MICHELE SCUTO
Cronaca

Il caso della strada bloccata. Slitta ancora l’udienza contro ’Ultima Generazione’

Gli attivisti avevano di fatto fermato i tir del marmo. Se ne riparlerà a febbraio "Un dissenso pacifico contro l’estrazione e la distruzione delle Apuane".

Gli attivisti avevano di fatto fermato i tir del marmo. Se ne riparlerà a febbraio "Un dissenso pacifico contro l’estrazione e la distruzione delle Apuane".

Gli attivisti avevano di fatto fermato i tir del marmo. Se ne riparlerà a febbraio "Un dissenso pacifico contro l’estrazione e la distruzione delle Apuane".

Doveva essere la prima vera udienza, ma ancora una volta il processo agli attivisti di ’Ultima Generazione’ per il blocco della Strada dei Marmi è stato rinviato. L’appuntamento era fissato per ieri presso il Tribunale di Massa, ma l’udienza è saltata a causa di un difetto di notifica: non tutti gli imputati sono stati regolarmente citati dalla Procura della Repubblica. Proprio per questo il giudice ha disposto il rinvio al 12 febbraio 2026, alle ore 11, incaricando la Procura di procedere con le notifiche mancanti. Il procedimento, aperto a seguito dell’azione dimostrativa avvenuta nel giugno 2022, si trascina ormai da oltre due anni tra rinvii tecnici e passaggi procedurali contestati.

Quella di ieri avrebbe dovuto segnare un punto di svolta, con la discussione dell’eccezione di legittimità costituzionale che i legali degli imputati intendono sollevare contro il reato di blocco stradale. Reato che, secondo la difesa, colpisce strumenti fondamentali di protesta sanciti dalla Costituzione. Al centro del dibattimento c’è infatti il Decreto Sicurezza del 2018, voluto dall’allora ministro Salvini, che ha reintrodotto e inasprito le pene per chi blocca le strade durante manifestazioni non autorizzate, portando la pena fino a 12 anni. Una sanzione che, secondo l’avvocato Luigi Dell’Aquila, risulta del tutto sproporzionata rispetto alla condotta contestata, trattandosi di una forma di dissenso pacifico.

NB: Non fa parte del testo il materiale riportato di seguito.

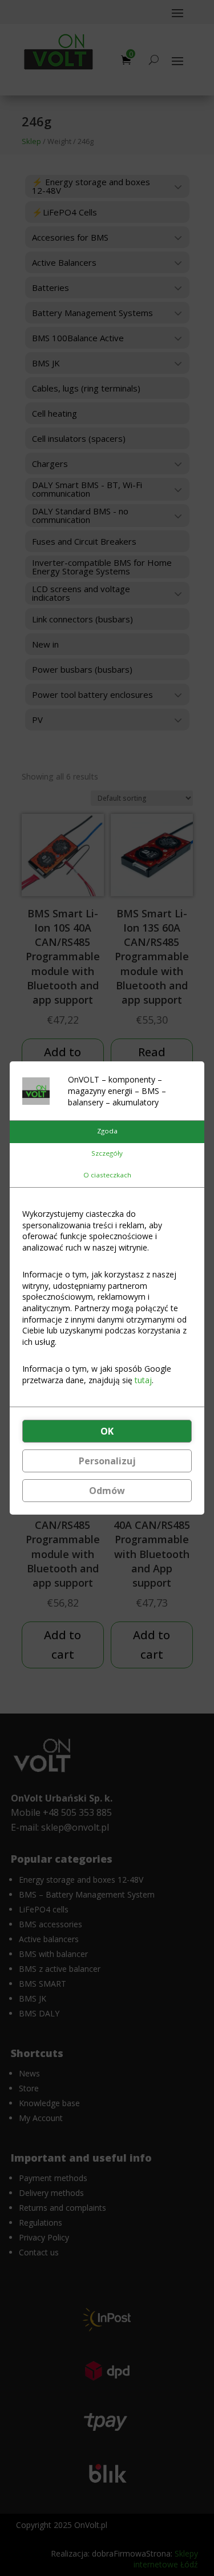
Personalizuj (107, 1461)
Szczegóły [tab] (107, 1153)
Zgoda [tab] (107, 1131)
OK (107, 1431)
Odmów (107, 1490)
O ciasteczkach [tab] (107, 1175)
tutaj (143, 1380)
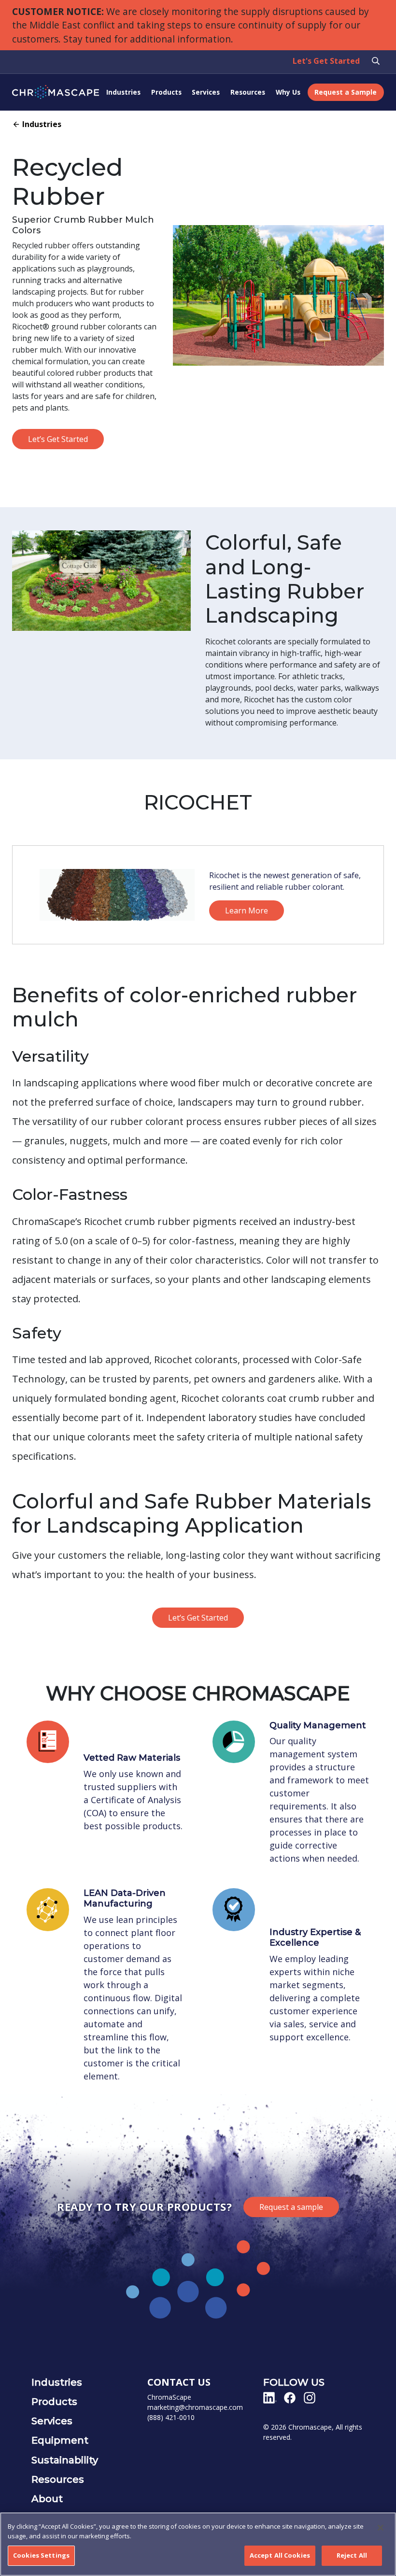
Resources (247, 92)
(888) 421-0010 (171, 2417)
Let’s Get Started (58, 439)
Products (166, 92)
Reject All (352, 2555)
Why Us (288, 92)
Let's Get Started (326, 61)
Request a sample (291, 2207)
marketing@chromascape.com (195, 2407)
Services (206, 92)
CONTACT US (179, 2382)
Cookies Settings (41, 2555)
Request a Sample (345, 92)
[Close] (380, 2527)
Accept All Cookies (280, 2555)
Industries (123, 92)
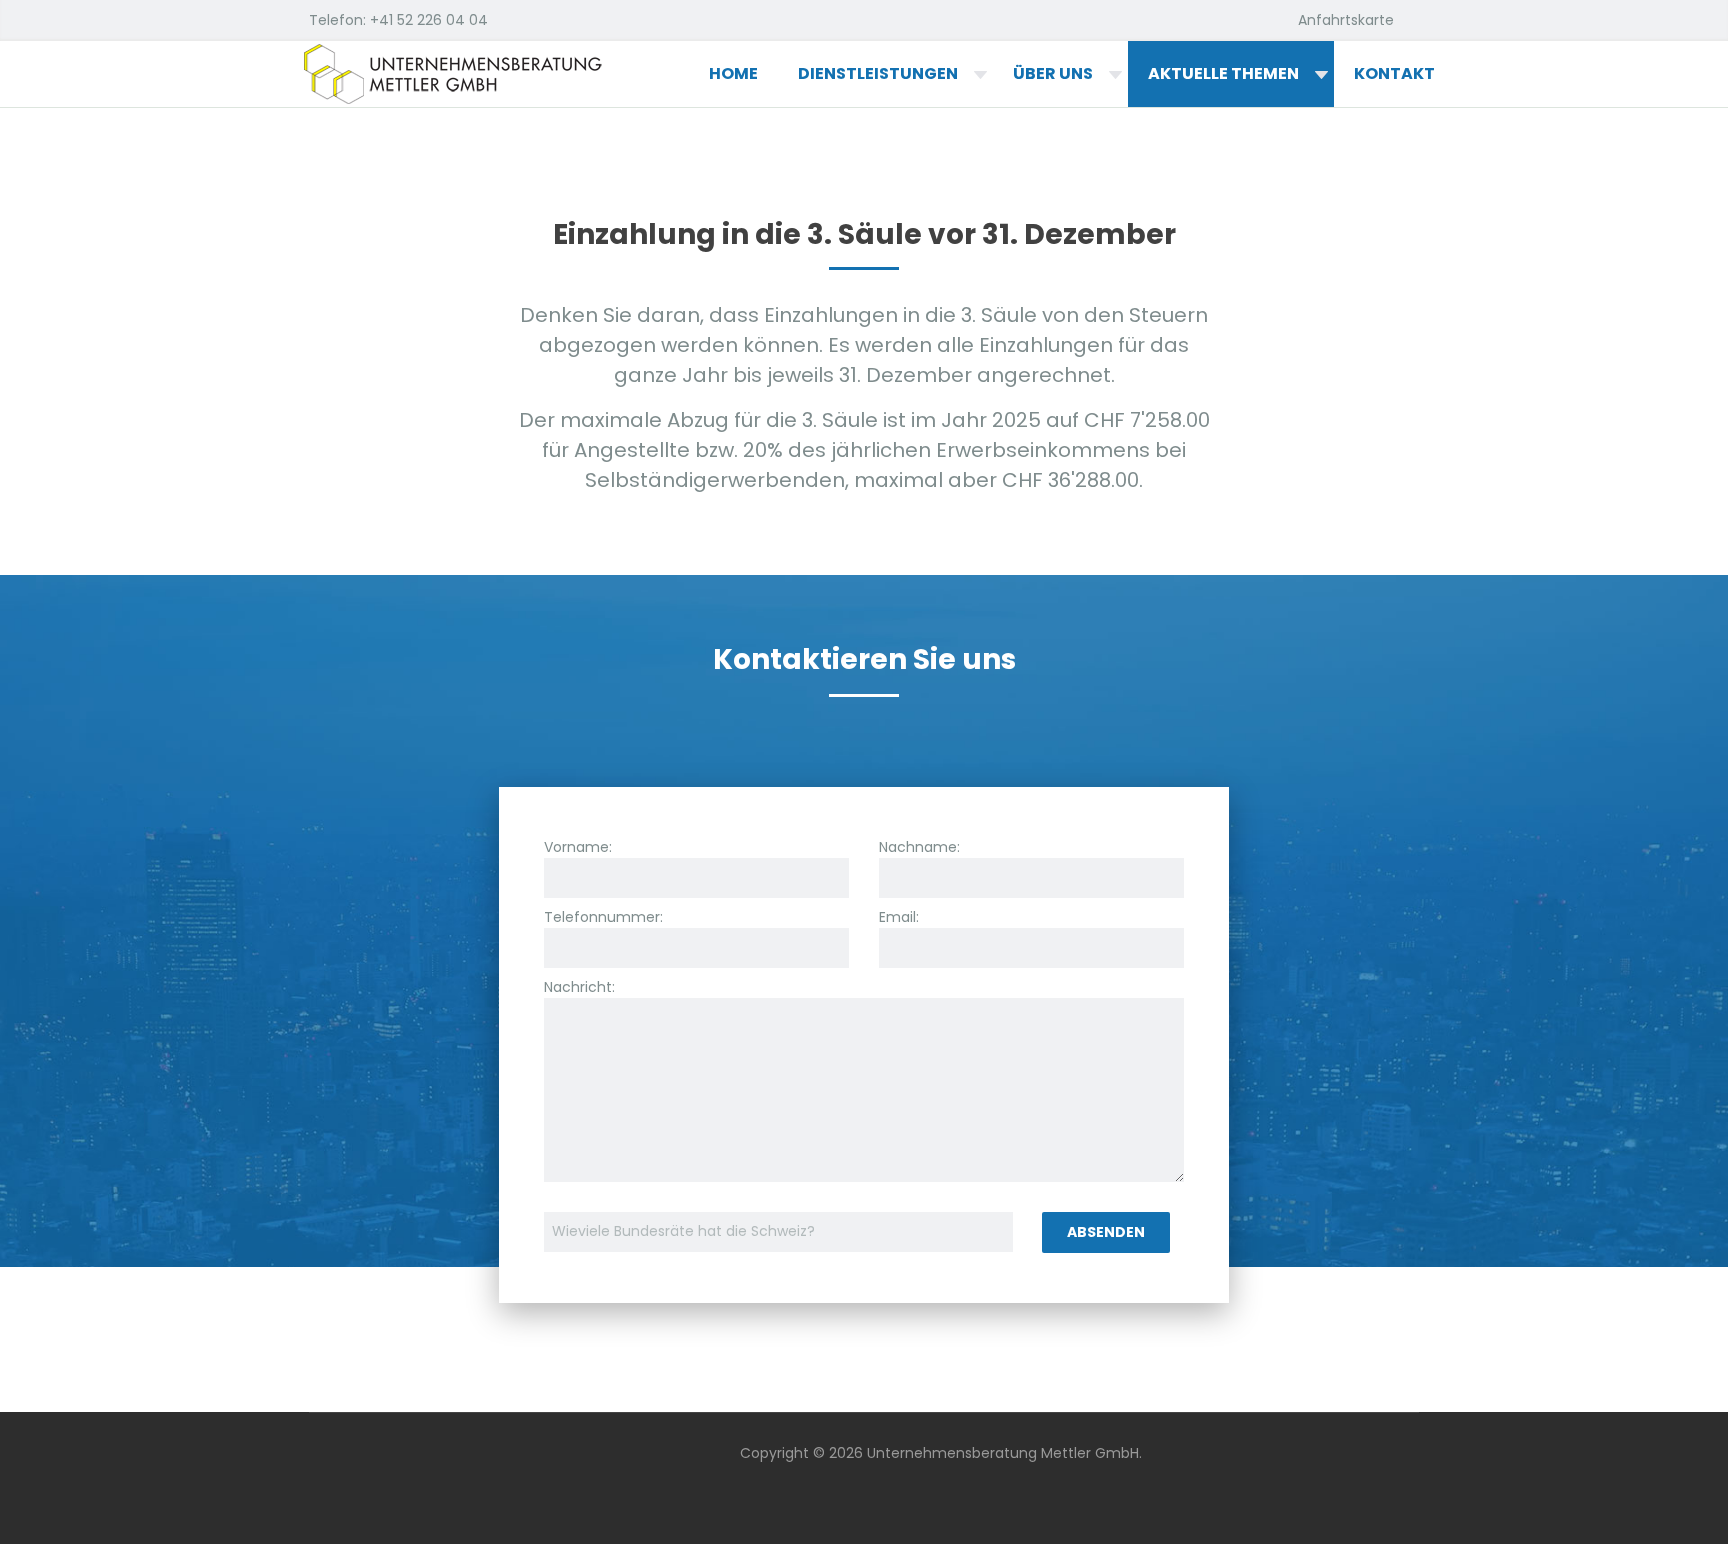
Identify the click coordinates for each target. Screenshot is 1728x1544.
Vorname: (578, 847)
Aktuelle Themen (1223, 73)
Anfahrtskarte (1346, 20)
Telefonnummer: (603, 917)
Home (733, 73)
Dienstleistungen (878, 73)
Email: (899, 917)
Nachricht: (579, 987)
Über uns (1053, 73)
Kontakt (1394, 73)
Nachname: (919, 847)
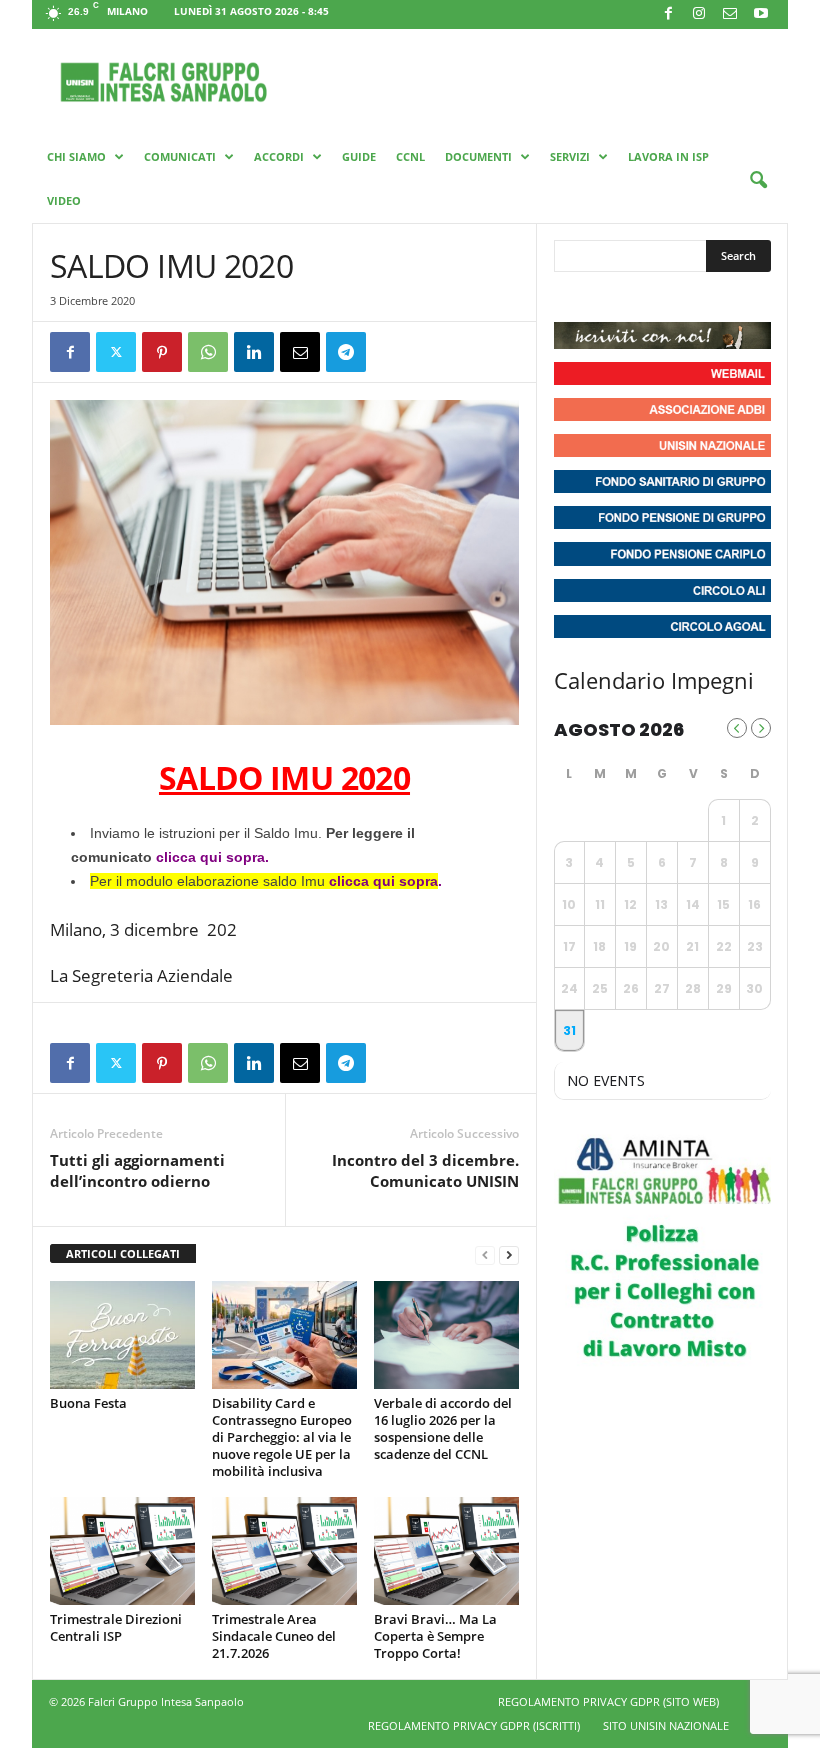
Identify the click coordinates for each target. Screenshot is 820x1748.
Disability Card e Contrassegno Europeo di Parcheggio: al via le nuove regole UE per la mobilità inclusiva (282, 1437)
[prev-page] (485, 1254)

"Parliamo – ha detto – di una norma risalente al 1948, depenalizzata negli anni e riesumata in chiave repressiva con una logica emergenziale e populista". Gli attivisti imputati – tra cui Guido Viero, Michele e Giulio Giuli, e Beatrice Costantino – avevano bloccato per alcune ore la strada utilizzata dai camion che trasportano il marmo dalle cave di Carrara, denunciando la distruzione ambientale delle Alpi Apuane e i rischi per le falde acquifere e per la sicurezza idrogeologica del territorio.

"Un’azione di legittima difesa – ha dichiarato Viero – a tutela delle nostre montagne, che sono un bene comune e una risorsa fondamentale per le generazioni future". La difesa, rappresentata anche dall’avvocata Francesca Trasatti, punta a dimostrare che si è trattato di un’espressione legittima del diritto di protesta, in un contesto dove la strada non fu completamente interrotta e dove il traffico risultò in parte bloccato dall’arrivo successivo dei mezzi pesanti. Il caso di Carrara si colloca all’interno di un contesto nazionale più ampio, in cui l’applicazione del diritto penale a episodi di protesta solleva interrogativi tra studiosi e operatori del settore giuridico. Secondo diverse voci autorevoli, alcune disposizioni normative introdotte negli ultimi anni meriterebbero una riflessione più approfondita per valutarne la compatibilità con i principi costituzionali, in particolare quelli relativi alla libertà di espressione e di manifestazione.

Il rinvio di ieri, quindi, non rappresenta soltanto un intoppo procedurale, ma conferma la complessità di un processo che si muove tra aspetti tecnici, questioni di principio e implicazioni giurisprudenziali ancora in discussione. Per le risposte bisognerà attendere ancora: il nuovo appuntamento è per febbraio 2026.